**GIVEN EXERCISE:** Reproduce word for word the part of the Dask deployment post starting with "enabled: true #" and going on through "different node pools?".

**PASSAGE SHOWN:**
■ ■ ■ ■ ■ ■ ■

I am getting more and more familiar with dask and have successfully deployed with helm with GKE. It is such a game-changer and we are so excited to be using this.
As a machine learning engineer, I would like to run specific operations on specific node types. For example, it would be nice to pull down zarr/xarray datastores, run transforms on cpu machines, and transfer to GPU nodes for inference.
I have found this page Worker Resources — Dask.distributed 2022.8.1+6.gc15a10e8 documentation that seems to describe how to select with resources to pick for certain tasks. Something like
from distributed import Client
client = Client('scheduler:8786')
data = [client.submit(load, fn) for fn in filenames]
processed = [client.submit(process, d, resources={'GPU': 1}) for d in data]
final = client.submit(aggregate, processed, resources={'MEMORY': 70e9})
However, I am not sure how to deploy multiple worker types with helm
. It feels natural to me that worker types could be defined in the values.yaml
file like:
scheduler:
name: scheduler # Dask scheduler name.
enabled: true # Enable/disable scheduler.
image:
repository: "daskdev/dask" # Container image repository.
tag: 2022.1.0 # Container image tag.
pullPolicy: IfNotPresent # Container image pull policy.
pullSecrets: # Container image [pull secrets](https://kubernetes.io/docs/tasks/configure-pod-container/pull-image-private-registry/).
...
worker:
name: cpu-worker-group # Dask worker name. # can we make multiple with different node pools?
image:
repository: "daskdev/dask" # Container image repository.
tag: 2022.1.0 # Container image tag.
pullPolicy: IfNotPresent # Container image pull policy.
dask_worker: "dask-worker --name cpu-worker" # Dask worker command. E.g `dask-cuda-worker` for GPU worker.

■ ■ ■ ■ ■ ■ ■

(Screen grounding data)
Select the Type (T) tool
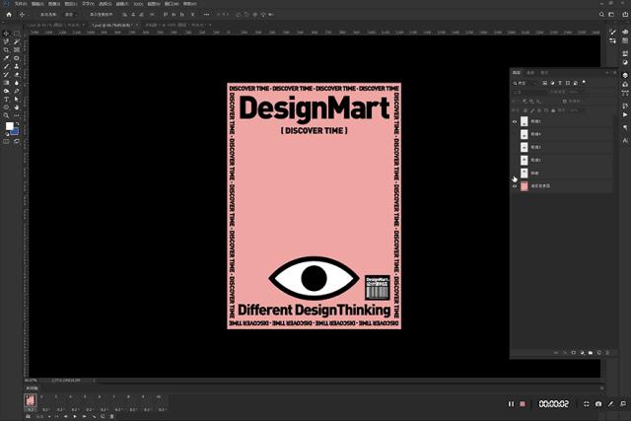The image size is (631, 421). (6, 99)
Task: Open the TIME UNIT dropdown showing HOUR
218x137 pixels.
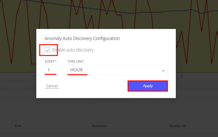Action: coord(117,70)
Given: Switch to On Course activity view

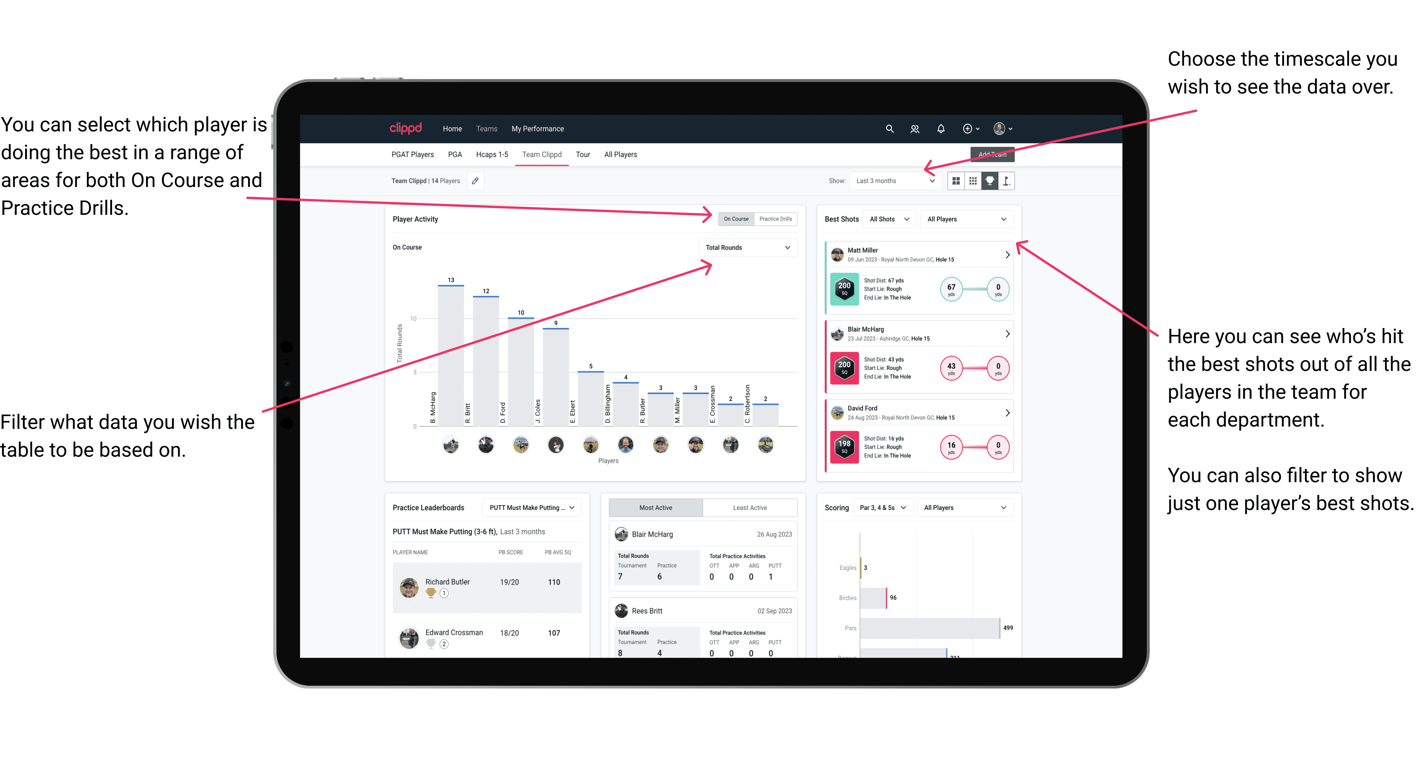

■ ■ ■ ■ ■ ■ ■

**COMPLETE RESPONSE:**
enabled: true # Enable/disable scheduler.
image:
repository: "daskdev/dask" # Container image repository.
tag: 2022.1.0 # Container image tag.
pullPolicy: IfNotPresent # Container image pull policy.
pullSecrets: # Container image [pull secrets](https://kubernetes.io/docs/tasks/configure-pod-container/pull-image-private-registry/).
...
worker:
name: cpu-worker-group # Dask worker name. # can we make multiple with different node pools?